Received: 10 July 1990

Accepted after revision 06 September 1990

Publication Date:
02 July 2018 (online)

Summary

A pulmonary embolism model in hamsters was used for the quantitative evaluation of the thrombolytic and pharmacokinetic properties of variants of tissue-type plasminogen activator (t-PA). A 25 μi 125I-fibrin labeled human plasma clot was made in vitro and injected into the jugular vein of heparinized hamsters. The extent of thrombolysis within 90 min was determined as the difference between the radioactivity injected in the jugular vein and that recovered in the heart and lungs.

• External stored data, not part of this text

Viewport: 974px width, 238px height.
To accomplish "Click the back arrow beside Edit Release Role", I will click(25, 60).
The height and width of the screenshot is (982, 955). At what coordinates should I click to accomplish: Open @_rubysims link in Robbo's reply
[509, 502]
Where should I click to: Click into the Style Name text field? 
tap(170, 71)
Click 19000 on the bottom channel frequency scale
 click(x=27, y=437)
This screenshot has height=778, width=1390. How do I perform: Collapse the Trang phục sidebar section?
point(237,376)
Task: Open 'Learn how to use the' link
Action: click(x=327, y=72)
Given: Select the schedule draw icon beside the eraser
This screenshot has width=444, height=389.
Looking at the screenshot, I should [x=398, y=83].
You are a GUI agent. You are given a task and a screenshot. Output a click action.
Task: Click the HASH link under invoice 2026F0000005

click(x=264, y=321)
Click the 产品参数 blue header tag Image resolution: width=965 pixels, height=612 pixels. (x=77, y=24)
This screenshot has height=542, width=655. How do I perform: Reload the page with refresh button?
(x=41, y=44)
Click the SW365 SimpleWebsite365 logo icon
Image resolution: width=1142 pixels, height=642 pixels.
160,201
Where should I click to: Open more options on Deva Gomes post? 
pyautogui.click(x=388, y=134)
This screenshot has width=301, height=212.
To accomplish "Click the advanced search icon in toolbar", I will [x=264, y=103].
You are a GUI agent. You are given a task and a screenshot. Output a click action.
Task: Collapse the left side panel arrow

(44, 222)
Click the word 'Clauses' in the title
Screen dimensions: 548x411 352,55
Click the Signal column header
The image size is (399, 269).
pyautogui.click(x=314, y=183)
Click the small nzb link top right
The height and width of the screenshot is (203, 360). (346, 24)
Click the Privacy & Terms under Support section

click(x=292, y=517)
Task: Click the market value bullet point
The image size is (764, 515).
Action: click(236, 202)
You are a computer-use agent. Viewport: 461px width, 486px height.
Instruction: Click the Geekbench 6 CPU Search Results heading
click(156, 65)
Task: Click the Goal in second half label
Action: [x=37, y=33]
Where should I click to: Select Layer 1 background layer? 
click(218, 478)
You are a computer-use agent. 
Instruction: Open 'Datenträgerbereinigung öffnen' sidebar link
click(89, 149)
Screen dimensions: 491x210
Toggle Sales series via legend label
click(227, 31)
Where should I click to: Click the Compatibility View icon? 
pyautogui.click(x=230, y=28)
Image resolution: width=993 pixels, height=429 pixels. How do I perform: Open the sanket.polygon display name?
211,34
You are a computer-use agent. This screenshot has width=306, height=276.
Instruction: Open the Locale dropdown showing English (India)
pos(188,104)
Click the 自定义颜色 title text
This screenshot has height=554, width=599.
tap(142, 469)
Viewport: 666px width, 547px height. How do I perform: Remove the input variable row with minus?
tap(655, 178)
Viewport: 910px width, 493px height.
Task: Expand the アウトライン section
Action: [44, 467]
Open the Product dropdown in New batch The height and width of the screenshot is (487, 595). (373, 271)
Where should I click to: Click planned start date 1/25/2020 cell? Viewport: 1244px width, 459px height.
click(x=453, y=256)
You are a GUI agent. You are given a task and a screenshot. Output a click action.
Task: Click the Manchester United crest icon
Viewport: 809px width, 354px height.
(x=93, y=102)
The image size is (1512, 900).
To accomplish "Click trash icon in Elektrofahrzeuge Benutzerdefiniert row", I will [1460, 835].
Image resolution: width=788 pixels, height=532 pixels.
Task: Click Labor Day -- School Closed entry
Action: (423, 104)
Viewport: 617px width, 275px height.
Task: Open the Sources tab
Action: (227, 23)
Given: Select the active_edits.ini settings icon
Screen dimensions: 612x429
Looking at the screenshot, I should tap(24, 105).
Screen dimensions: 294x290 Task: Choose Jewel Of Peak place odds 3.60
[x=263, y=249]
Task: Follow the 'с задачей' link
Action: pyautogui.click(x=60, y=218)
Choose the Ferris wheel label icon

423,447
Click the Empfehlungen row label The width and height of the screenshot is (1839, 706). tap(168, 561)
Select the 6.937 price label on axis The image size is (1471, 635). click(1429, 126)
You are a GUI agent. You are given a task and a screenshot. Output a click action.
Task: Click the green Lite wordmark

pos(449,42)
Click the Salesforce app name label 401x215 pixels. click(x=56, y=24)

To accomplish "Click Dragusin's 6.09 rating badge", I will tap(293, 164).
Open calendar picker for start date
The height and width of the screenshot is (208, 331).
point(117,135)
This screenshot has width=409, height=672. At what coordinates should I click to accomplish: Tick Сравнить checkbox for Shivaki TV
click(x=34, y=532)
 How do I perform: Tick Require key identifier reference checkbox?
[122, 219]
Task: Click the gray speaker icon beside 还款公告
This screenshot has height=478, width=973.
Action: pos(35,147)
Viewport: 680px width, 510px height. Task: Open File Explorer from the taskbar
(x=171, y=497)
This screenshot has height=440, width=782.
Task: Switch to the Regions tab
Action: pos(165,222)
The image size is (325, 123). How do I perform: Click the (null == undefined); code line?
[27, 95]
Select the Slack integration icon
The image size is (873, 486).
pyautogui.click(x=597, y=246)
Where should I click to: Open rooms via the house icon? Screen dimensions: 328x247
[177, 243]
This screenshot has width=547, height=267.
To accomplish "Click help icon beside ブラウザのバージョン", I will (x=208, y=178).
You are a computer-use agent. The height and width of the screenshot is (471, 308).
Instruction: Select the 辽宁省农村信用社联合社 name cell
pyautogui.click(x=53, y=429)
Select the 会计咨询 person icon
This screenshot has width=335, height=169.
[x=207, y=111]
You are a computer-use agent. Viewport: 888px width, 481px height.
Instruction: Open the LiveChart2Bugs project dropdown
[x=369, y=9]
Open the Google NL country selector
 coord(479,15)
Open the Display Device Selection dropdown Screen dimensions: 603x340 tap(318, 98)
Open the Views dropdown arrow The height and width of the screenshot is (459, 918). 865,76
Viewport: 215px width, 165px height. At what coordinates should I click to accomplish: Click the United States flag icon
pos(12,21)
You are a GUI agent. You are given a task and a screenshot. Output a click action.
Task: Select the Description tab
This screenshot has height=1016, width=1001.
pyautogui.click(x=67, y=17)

Recombinant t-PA (home-made rt-PA or Activase®) infused intravenously over 60 min caused dose-dependent progressive thrombolysis. The results of thrombolytic potency (clot lysis in percent versus dose administered in mg/kg) and of specific thrombolytic activity (clot lysis in percent versus steady state plasma level in μg/ml) were fitted with an exponentially transformed sigmoidal function y = 100 c/(1+e−a(ex−eb)) and the maximal percent lysis (c), the dose or plasma level at which maximal rate of lysis is achieved (b) and the maximal rate of lysis (z = ¼ ac .eb) were determined. With rt-PA, these parameters were c = 72 ± 6% (mean ± SEM), b = 0.19 ± 0.08 mg/kg, z = 68 ± 25% lysis per mg/kg, with corresponding values of 87 ± 5%, 0.07 ± 0.03 mg/kg and 150 ± 38% lysis per mg/kg for Activase® (p = NS). Deletion of the finger and growth factor domains in rt-PA ( rt-PA-ΔFE) was not associated with marked alteration of the thrombolytic potency (c = 90 ± 30%, b = 0.34 ± 0.35 mg/kg, and z = 54 ± 14% per mg/kg), but was associated with a significant reduction of the specific thrombolytic activity. Substitution of the kringle 1 domain by a second copy of the kringle 2 domain in rt-PA and in rt-PA-ΔFE did not significantly alter the thrombolytic potency as characterized by a simultaneous decrease of the b value and an increase of the z value (b = 0.07 ± 0.03 mg/kg and z = 210 ± 70% per mg/kg for rt-PA-ΔK1∇K2 and b = 0.13 ± 0.02 mg/kg and z = 210 ± 29% per mg/kg for rt-PA-ΔFEK1∇K2). Deletion of either the finger or the growth factor domain in rt-PA-ΔK1∇K2 also did not significantly alter the thrombolytic potency (b = 0.08 ± 0.008 mg/kg and z = 320 ± 33% per mg/kg for rt-PA-ΔEK1∇K2 and b = 0.05 ± 0.01 mg/kg and z = 270 ± 48% per mg/kg for rt-PA-ΔFK1∇K2). Likewise, none of the variants had a higher specific thrombolytic activity than wild-type rt-PA. Plasma clearance rates were reduced 10- to 20-fold for the rt-PA mutants lacking the FE domains, and 3- to 5-fold for rt-PA-ΔK1∇K2.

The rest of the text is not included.